RECORDS FOR THE TASK:
· · · ·

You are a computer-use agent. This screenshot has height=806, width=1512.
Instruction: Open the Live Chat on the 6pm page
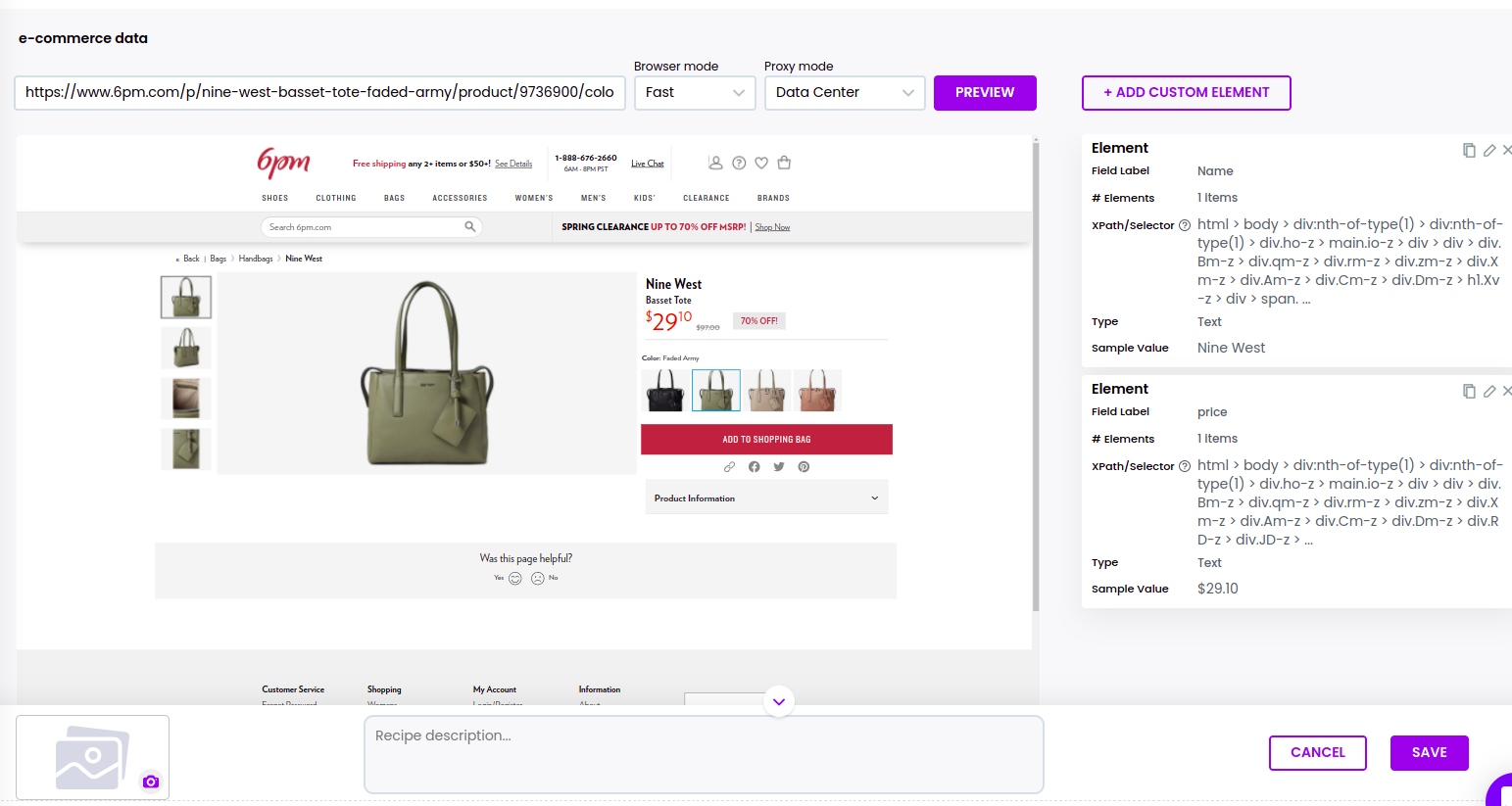click(x=647, y=163)
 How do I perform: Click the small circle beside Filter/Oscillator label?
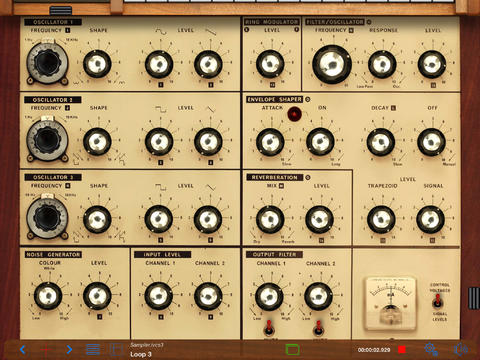[369, 22]
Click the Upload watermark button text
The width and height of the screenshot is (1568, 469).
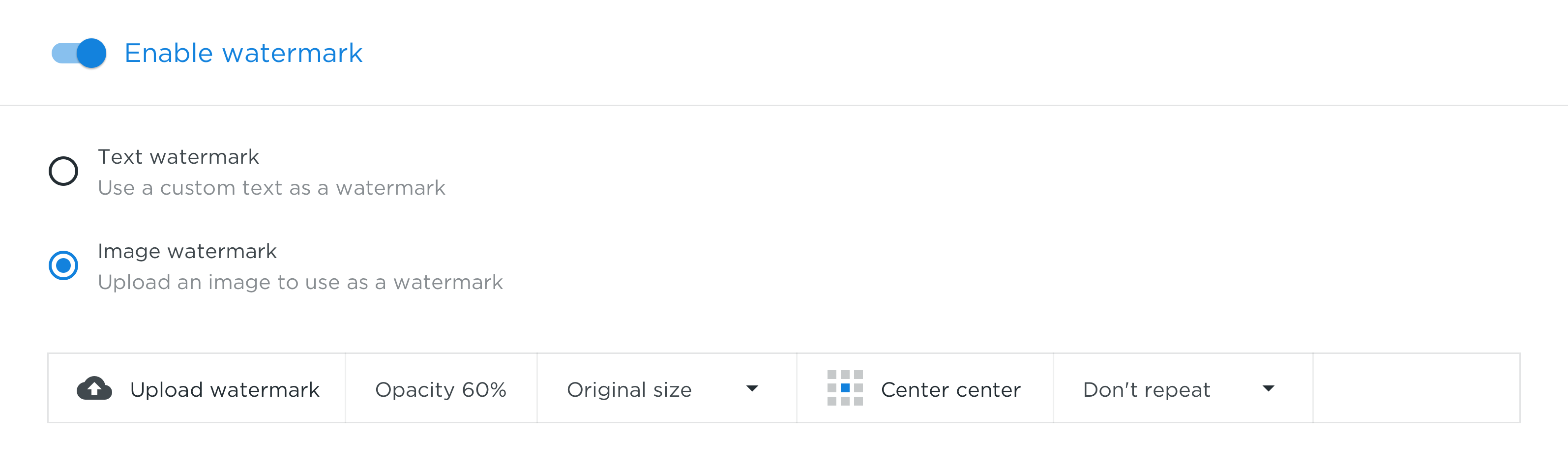click(x=225, y=389)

· · · ·

WHAT YOU ARE ASKED TO DO: Render the data above as a numbered list with one item per line of text, leaving out any blank lines and omitting the pictures.

TASK RESPONSE:
1. You are a computer-use agent. This screenshot has height=806, width=1512.
2. Instruction: Open the Live Chat on the 6pm page
3. click(x=647, y=163)
4.  How do I perform: Click the small circle beside Filter/Oscillator label?
5. [369, 22]
6. Click the Upload watermark button text
7. The width and height of the screenshot is (1568, 469).
8. click(x=225, y=389)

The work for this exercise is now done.